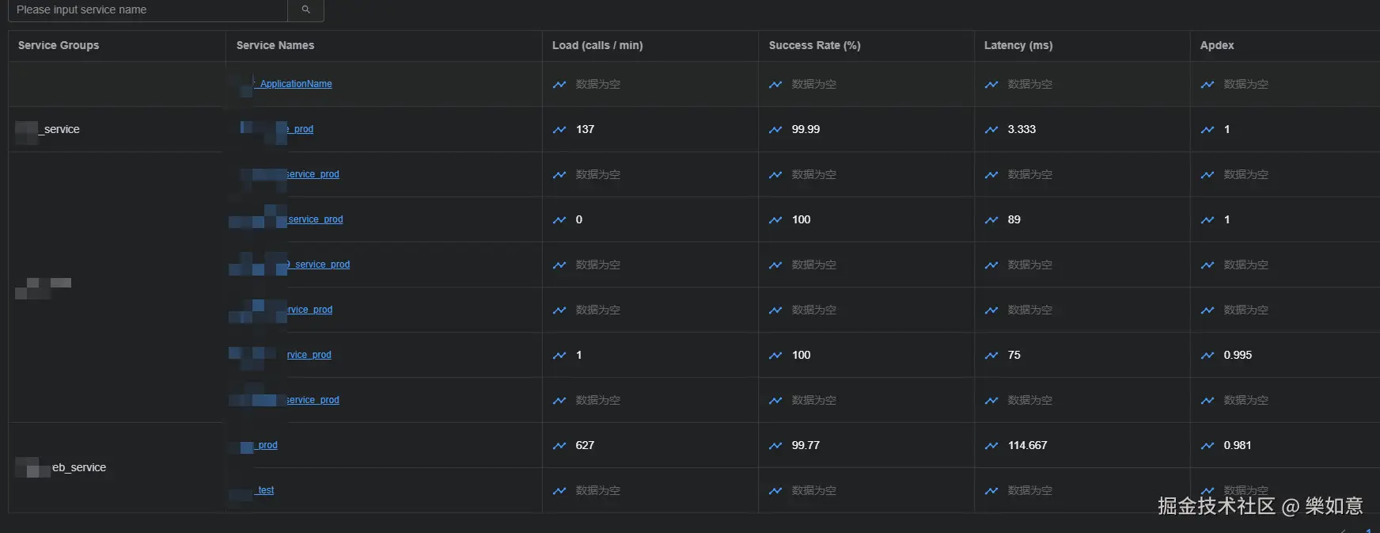This screenshot has height=533, width=1380.
Task: Click the search magnifier icon button
Action: pyautogui.click(x=306, y=10)
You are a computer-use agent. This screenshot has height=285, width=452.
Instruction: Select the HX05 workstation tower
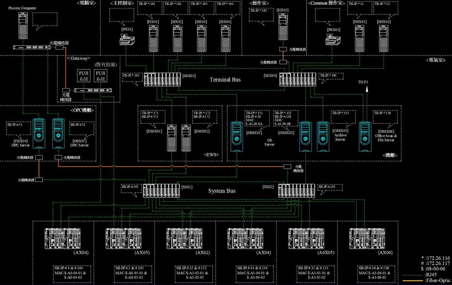pyautogui.click(x=283, y=27)
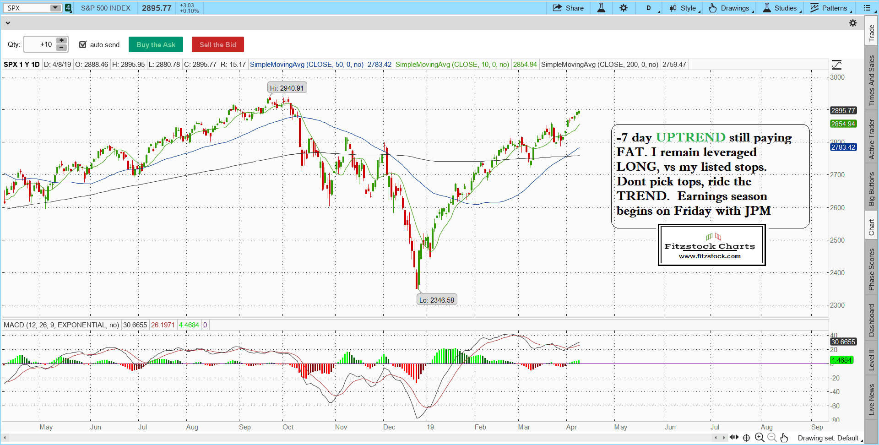
Task: Click the green symbol link color box 4
Action: click(x=68, y=8)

□ □ □ □ □ □ □

_Problem statement_:
Word for word, restate the lines from the one containing "Instruction: Select the" through the end of the listing, and nothing more. Skip the pictures.

_Solution to the exercise_:
Instruction: Select the HX05 workstation tower
pyautogui.click(x=283, y=27)
Task: Click the green symbol link color box 4
Action: click(x=68, y=8)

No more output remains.